Reproduce, word for word, the stretch of the Hive Warehouse Connector setup article from "find / -name" through "LLAP / Cluster Mode).".

==== Excerpted text ====

Created on 05-19-2020 12:22 PM - edited on 09-02-2020 04:00 PM by cjervis
This article explains how to setup Hive Warehouse Connector (HWC), in CDP Public Cloud CML (tested with CDP Public Cloud runtime 7.1).
A recent update has made this step unnecessary.
find / -name *hive-warehouse-connector*
*Note: CML no longer allows "access" to /dev/null - so redirecting errors to that location no longer works. The above command will contain a lot of "Permission Denied" output, but the jar you're looking for should be somewhere mixed in - likely in /usr/lib.
The Overview Page for the Hive Warehouse Connector provides details and current limitations. The Configuration Page details the two modes described below. Note: fine-grained Ranger access controls are bypassed in the High-Performance Read Mode (i.e. LLAP / Cluster Mode).
from pyspark.sql import SparkSession
from pyspark_llap import HiveWarehouseSession
spark = SparkSession\
.builder\
.appName("PythonSQL-Client")\
.master("local[*]")\
.config("spark.yarn.access.hadoopFileSystems","s3a:///[STORAGE_LOCATION]")\
.config("spark.hadoop.yarn.resourcemanager.principal", "[Your_User]")\
.config("spark.sql.hive.hiveserver2.jdbc.url", "[VIRTUAL_WAREHOUSE_HS2_JDBC_URL];user=[Your_User];password=[Your_Workload_Password]")\
.config("spark.datasource.hive.warehouse.read.via.llap", "false")\
.config("spark.datasource.hive.warehouse.read.jdbc.mode", "client")\
.config("spark.datasource.hive.warehouse.metastoreUri", "[Hive_Metastore_Uris]")\
.config("spark.datasource.hive.warehouse.load.staging.dir", "/tmp")\
//No longer necessary .config("spark.jars", "[HWC_Jar_Location]")\
.getOrCreate()
hive = HiveWarehouseSession.session(spark).build()
Note: LLAP / Cluster Mode doesn't require the HiveWarehouseSession, though you are free to use it for consistency between the modes.
from pyspark.sql import SparkSession
from pyspark_llap import HiveWarehouseSession
spark = SparkSession\
.builder\
.appName("PythonSQL-Cluster")\
.master("local[*]")\
.config("spark.yarn.access.hadoopFileSystems","s3a:///[STORAGE_LOCATION]")\
.config("spark.hadoop.yarn.resourcemanager.principal", "[Your_User]")\
.config("spark.sql.hive.hiveserver2.jdbc.url", "[VIRTUAL_WAREHOUSE_HS2_JDBC_URL];user=[Your_User];password=[Your_Workload_Password]")\
.config("spark.datasource.hive.warehouse.read.via.llap", "true")\
.config("spark.datasource.hive.warehouse.read.jdbc.mode", "cluster")\
.config("spark.datasource.hive.warehouse.metastoreUri", "[Hive_Metastore_Uris]")\
.config("spark.datasource.hive.warehouse.load.staging.dir", "/tmp")\
//No longer necessary .config("spark.jars", "[HWC_Jar_Location]")\
.config("spark.sql.hive.hwc.execution.mode", "spark")\
.config("spark.sql.extensions", "com.qubole.spark.hiveacid.HiveAcidAutoConvertExtension")\
.getOrCreate()

==== Data records ====

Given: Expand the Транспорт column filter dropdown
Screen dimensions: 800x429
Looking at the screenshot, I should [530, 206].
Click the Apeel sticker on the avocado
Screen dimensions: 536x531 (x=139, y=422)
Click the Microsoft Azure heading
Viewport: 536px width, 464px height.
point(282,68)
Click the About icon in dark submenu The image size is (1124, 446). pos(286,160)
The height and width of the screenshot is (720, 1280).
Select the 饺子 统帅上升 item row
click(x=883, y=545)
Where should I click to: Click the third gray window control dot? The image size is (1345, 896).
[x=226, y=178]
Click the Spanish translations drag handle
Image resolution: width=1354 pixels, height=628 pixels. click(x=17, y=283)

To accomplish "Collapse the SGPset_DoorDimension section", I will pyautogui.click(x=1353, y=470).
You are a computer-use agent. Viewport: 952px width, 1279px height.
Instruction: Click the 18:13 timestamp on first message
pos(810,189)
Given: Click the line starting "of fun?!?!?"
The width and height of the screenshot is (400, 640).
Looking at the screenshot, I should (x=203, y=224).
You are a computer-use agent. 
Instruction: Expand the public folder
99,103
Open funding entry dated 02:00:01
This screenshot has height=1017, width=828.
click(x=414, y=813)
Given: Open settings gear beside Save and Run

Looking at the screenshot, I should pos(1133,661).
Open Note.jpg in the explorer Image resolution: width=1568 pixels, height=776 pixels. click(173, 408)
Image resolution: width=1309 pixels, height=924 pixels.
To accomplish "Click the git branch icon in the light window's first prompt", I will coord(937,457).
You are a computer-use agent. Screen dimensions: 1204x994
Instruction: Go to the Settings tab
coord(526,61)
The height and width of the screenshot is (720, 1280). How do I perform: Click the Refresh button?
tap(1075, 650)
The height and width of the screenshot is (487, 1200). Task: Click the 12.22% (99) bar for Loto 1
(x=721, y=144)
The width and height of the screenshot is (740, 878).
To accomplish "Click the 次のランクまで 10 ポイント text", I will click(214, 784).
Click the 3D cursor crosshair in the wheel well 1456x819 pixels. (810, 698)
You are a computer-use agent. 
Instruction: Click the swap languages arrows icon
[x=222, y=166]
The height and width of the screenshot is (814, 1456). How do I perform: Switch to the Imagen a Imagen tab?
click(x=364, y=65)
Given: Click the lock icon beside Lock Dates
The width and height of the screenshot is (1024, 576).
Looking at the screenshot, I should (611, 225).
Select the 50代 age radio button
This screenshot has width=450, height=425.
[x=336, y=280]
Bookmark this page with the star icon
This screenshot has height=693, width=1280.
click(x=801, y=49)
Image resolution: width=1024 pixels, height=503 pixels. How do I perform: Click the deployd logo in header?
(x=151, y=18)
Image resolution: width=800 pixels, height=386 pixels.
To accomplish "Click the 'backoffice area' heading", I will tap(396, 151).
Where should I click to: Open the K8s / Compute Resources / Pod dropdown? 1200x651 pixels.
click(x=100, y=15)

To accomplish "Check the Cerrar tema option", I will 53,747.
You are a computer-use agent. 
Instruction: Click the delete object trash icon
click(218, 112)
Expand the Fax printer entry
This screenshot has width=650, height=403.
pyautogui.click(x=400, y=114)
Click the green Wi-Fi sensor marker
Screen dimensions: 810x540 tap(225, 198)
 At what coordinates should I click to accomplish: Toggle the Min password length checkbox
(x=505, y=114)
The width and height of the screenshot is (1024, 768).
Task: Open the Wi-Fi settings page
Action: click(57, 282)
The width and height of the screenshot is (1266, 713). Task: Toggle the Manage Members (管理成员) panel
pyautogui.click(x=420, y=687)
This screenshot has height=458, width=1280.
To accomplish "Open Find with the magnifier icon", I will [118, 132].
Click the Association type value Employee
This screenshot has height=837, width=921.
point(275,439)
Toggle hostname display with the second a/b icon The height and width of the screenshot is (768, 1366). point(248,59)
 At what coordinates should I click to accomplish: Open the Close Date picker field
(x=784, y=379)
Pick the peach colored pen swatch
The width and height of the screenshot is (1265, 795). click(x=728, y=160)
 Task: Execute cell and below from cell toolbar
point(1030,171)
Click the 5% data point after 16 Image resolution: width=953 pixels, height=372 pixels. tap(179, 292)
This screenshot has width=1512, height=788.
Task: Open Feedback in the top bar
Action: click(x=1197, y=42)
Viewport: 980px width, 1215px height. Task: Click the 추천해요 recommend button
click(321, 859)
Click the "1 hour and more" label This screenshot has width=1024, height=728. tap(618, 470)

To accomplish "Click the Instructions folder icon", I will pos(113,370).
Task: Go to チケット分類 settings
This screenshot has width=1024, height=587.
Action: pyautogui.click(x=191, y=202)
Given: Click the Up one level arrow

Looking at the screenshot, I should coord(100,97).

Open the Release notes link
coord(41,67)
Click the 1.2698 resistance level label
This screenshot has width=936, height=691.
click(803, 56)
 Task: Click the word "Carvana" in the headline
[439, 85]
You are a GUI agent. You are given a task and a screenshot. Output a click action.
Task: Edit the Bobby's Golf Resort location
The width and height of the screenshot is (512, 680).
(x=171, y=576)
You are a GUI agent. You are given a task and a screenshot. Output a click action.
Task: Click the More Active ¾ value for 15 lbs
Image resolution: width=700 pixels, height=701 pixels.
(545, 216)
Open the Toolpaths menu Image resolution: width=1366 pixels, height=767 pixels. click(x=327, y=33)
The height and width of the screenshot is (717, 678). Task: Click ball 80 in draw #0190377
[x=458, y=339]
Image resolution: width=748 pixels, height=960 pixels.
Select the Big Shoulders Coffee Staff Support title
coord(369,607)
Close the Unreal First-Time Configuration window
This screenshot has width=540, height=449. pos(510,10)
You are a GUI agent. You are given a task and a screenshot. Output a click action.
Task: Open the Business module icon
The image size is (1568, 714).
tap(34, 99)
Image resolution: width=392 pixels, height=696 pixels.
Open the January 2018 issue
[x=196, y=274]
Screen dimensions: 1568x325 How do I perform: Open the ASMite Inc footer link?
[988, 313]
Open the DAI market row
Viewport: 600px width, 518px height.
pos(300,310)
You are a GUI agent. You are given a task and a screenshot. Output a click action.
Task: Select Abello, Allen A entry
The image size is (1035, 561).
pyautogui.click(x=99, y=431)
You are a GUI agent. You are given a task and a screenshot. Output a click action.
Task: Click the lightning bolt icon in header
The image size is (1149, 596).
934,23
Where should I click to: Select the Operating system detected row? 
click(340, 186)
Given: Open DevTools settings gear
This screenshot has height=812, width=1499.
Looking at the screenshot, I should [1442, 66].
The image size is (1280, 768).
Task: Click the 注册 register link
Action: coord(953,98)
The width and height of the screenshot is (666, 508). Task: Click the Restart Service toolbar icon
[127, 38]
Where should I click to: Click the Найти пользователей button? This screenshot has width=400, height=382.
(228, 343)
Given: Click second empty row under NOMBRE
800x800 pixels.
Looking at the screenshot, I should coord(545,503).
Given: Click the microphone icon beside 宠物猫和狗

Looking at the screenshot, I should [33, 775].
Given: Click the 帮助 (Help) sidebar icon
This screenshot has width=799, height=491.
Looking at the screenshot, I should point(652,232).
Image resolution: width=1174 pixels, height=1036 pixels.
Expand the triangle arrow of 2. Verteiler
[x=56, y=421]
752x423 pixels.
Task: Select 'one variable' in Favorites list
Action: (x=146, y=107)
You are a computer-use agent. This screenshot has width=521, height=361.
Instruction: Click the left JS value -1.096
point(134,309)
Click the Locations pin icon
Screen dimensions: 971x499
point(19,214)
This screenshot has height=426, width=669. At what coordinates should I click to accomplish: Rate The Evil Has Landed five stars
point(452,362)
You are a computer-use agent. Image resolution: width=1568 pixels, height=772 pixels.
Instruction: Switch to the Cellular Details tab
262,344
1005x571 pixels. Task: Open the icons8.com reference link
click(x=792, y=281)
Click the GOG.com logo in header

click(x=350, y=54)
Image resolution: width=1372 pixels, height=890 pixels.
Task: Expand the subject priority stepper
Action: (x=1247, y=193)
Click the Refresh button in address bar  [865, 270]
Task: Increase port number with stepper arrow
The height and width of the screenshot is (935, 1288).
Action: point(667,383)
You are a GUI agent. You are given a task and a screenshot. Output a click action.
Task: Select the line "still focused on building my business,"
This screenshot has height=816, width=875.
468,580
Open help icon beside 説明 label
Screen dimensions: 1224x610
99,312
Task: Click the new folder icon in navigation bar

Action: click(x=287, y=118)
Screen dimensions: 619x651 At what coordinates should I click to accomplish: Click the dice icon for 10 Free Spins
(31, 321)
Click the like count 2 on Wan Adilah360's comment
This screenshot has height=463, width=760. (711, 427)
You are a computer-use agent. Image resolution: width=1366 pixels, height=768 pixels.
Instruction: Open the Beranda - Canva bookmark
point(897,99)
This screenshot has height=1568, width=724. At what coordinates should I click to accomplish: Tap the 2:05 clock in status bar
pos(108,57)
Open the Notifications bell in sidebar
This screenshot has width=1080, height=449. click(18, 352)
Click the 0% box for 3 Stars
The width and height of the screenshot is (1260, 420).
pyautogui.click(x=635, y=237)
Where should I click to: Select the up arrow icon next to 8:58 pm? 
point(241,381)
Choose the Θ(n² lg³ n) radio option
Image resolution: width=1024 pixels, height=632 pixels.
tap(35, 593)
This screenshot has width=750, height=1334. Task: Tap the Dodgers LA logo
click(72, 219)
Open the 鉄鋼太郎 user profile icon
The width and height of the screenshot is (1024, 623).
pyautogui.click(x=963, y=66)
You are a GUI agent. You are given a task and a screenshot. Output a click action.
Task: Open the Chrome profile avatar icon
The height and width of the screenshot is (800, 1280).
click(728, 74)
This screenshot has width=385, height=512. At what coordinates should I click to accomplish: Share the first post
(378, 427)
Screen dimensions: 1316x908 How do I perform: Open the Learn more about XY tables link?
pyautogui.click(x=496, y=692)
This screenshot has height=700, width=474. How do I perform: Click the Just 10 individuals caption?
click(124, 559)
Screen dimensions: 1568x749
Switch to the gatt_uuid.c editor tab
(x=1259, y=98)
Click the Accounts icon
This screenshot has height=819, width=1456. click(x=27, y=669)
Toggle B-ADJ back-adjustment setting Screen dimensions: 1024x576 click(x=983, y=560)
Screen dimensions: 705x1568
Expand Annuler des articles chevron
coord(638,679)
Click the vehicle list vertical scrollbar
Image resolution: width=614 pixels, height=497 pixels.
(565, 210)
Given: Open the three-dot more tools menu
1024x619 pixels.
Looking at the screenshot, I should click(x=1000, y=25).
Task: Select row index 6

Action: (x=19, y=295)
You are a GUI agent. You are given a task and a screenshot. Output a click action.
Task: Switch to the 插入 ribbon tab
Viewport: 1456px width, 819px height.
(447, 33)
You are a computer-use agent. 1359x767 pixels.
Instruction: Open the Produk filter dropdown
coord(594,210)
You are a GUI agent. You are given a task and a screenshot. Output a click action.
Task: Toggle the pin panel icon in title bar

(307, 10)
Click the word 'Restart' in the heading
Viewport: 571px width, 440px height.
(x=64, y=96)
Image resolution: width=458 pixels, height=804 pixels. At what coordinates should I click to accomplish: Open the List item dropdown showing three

====

Solution for this problem:
find / -name *hive-warehouse-connector*
*Note: CML no longer allows "access" to /dev/null - so redirecting errors to that location no longer works. The above command will contain a lot of "Permission Denied" output, but the jar you're looking for should be somewhere mixed in - likely in /usr/lib.
The Overview Page for the Hive Warehouse Connector provides details and current limitations. The Configuration Page details the two modes described below. Note: fine-grained Ranger access controls are bypassed in the High-Performance Read Mode (i.e. LLAP / Cluster Mode).